Read through the listing and copy every line that contains the word "height".

──────── Task material

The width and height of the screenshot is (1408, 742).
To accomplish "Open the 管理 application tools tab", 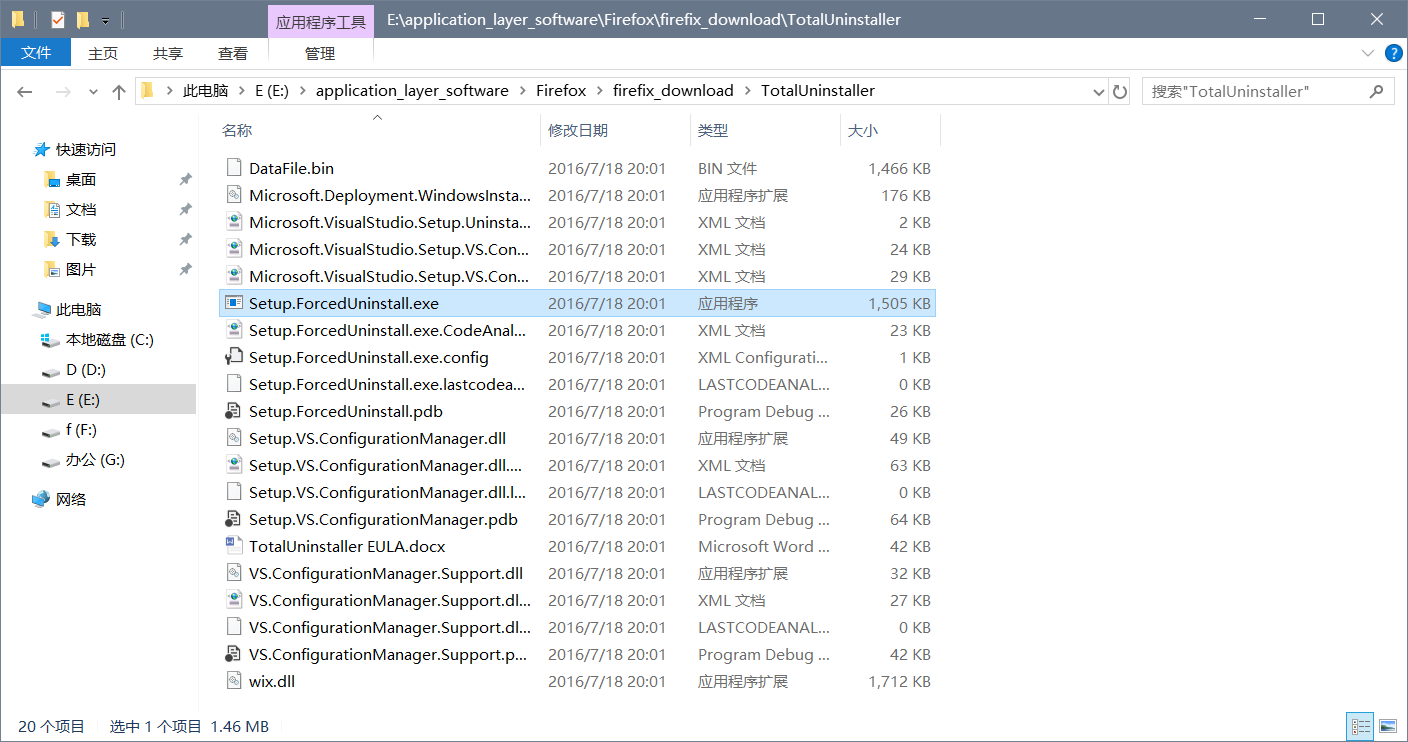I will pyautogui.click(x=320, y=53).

────────────────
──────── Task material

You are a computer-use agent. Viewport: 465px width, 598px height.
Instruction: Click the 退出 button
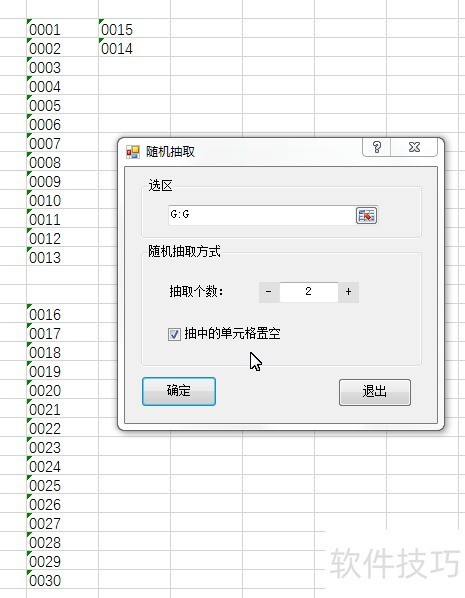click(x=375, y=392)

────────────────
──────── Task material

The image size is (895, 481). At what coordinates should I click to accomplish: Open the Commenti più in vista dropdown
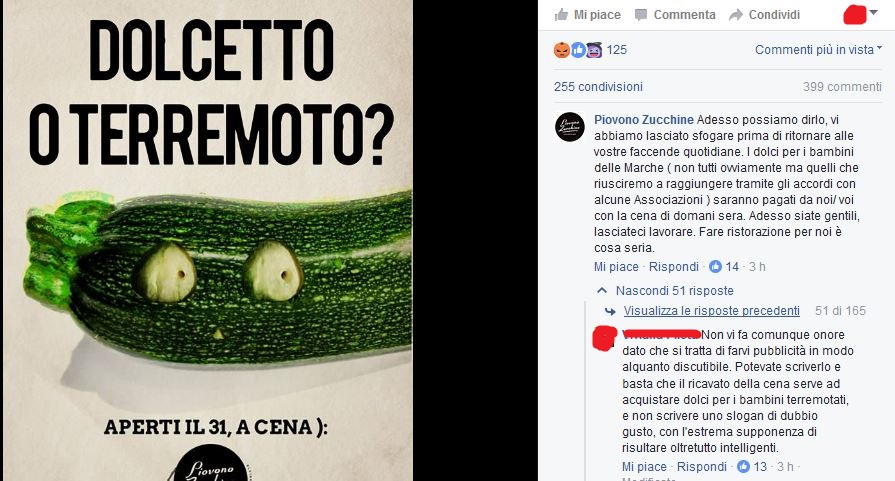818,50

────────────────

Exercise solution ->
The width and height of the screenshot is (1408, 742).
You are a computer-use agent. Viewport: 465px width, 598px height.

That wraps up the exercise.